Section 321 of the NASA Authorization Act of 2005 (Public Law No. 109-155), also known as the George E. Brown, Jr. Near-Earth Object Survey Act, directs the NASA Administrator to transmit an initial report to Congress not later than one year after the date of enactment that provides: (1) an analysis of possible alternatives that NASA may employ to carry out the survey program of near-Earth Objects (NEO), including ground- based and space-based alternatives with technical descriptions; (2) a recommended option and proposed budget to carry out the survey program pursuant to the recommended option; and (3) an analysis of possible alternatives that NASA could employ to divert an object on a likely collision course with Earth.
The objectives of the George E. Brown, Jr. NEO Survey Program are to detect, track, catalogue, and characterize the physical characteristics of NEOs equal to or larger than 140 meters in diameter with a perihelion distance of less than 1.3 AU (Astronomical Units) from the Sun, achieving 90 percent completion of the survey within 15 years after enactment of the NASA Authorization Act of 2005. The Act was signed into law by President Bush on December 30, 2005.
A study team, led by NASA's Office of Program Analysis and Evaluation (PA&E), conducted the analysis of alternatives with inputs from several other U.S. government agencies, international organizations, and representatives of private organizations. The team developed a range of possible options from public and private sources and then analyzed their capabilities and levels of performance including development schedules and technical risks.
Key Findings for the Survey Program:
The goal of the Survey Program should be modified to detect, track, catalogue, and characterize, by the end of 2020, 90 percent of all Potentially Hazardous Objects (PHOs) greater than 140 meters whose orbits pass within 0.05 AU of the Earth's orbit (as opposed to surveying for all NEOs).
The Agency could achieve the specified goal of surveying for 90 percent of the potentially hazardous NEOs by the end of 2020 by partnering with other government agencies on potential future optical ground-based observatories and building a dedicated NEO survey asset assuming the partners' potential ground assets come online by 2010 and 2014, and a dedicated asset by 2015.
Together, the two observatories potentially to be developed by other government agencies could complete 83 percent of the survey by 2020 if observing time at these observatories is shared with NASA's NEO Survey Program.
New space-based infrared systems, combined with shared ground-based assets, could reduce the overall time to reach the 90 percent goal by at least three years. Space systems have additional benefits as well as costs and risks compared to ground-based alternatives.

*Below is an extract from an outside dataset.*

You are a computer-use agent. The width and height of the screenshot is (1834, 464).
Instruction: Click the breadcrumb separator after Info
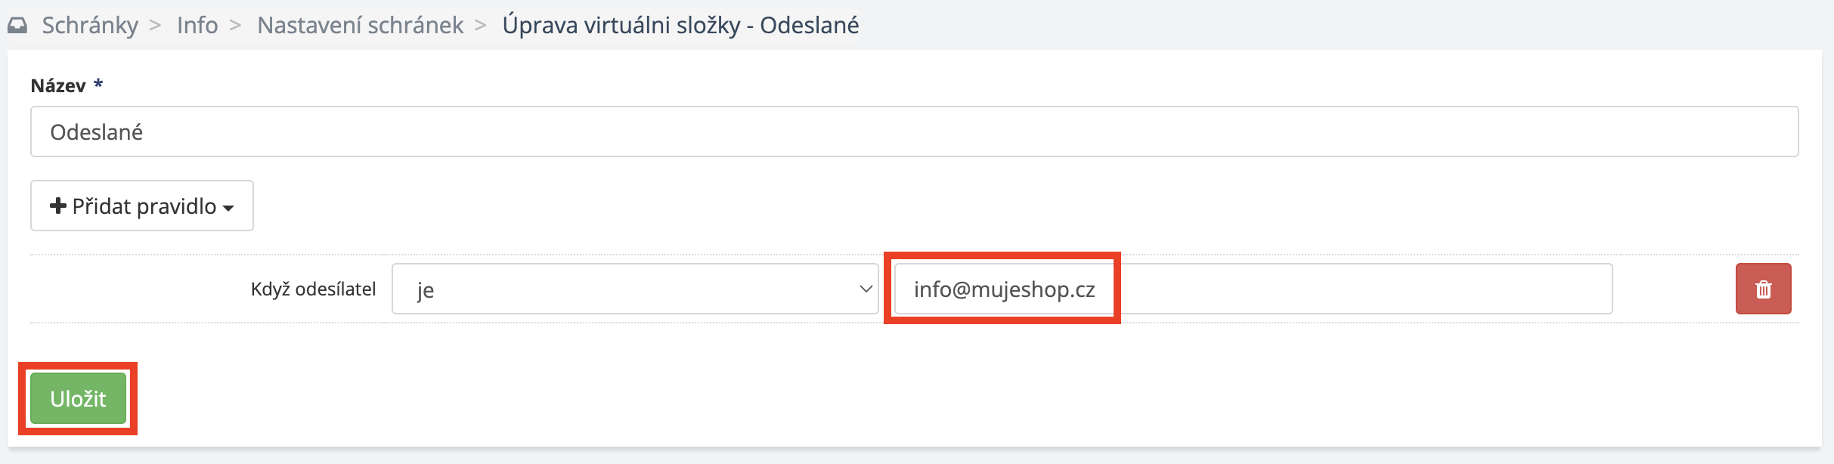(x=235, y=26)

Radar systems cannot contribute to the search for potentially hazardous objects, but may be used to rapidly refine tracking and to determine object sizes for a few NEOs of potentially high interest. Existing radar systems are currently oversubscribed by other missions.
Determining a NEO's mass and orbit is required to determine whether it represents a potential threat and to provide required information for most alternatives to mitigate such a threat. Beyond these parameters, characterization requirements and capabilities are tied directly to the mitigation strategy selected. Key Findings for Diverting a Potentially Hazardous Object (PHO): The study team assessed a series of approaches that could be used to divert a NEO potentially on a collision course with Earth. Nuclear explosives, as well as non-nuclear options, were assessed.
Nuclear standoff explosions are assessed to be 10-100 times more effective than the non-nuclear alternatives analyzed in this study. Other techniques involving the surface or subsurface use of nuclear explosives may be more efficient, but they run an increased risk of fracturing the target NEO. They also carry higher development and operations risks.
Non-nuclear kinetic impactors are the most mature approach and could be used in some deflection/mitigation scenarios, especially for NEOs that consist of a single small, solid body.
"Slow push" mitigation techniques are the most expensive, have the lowest level of technical readiness, and their ability to both travel to and divert a threatening NEO would be limited unless mission durations of many years to decades are possible.
30-80 percent of potentially hazardous NEOs are in orbits that are beyond the capability of current or planned launch systems. Therefore, planetary gravity assist swingby trajectories or on-orbit assembly of modular propulsion systems may be needed to augment launch vehicle performance, if these objects need to be deflected.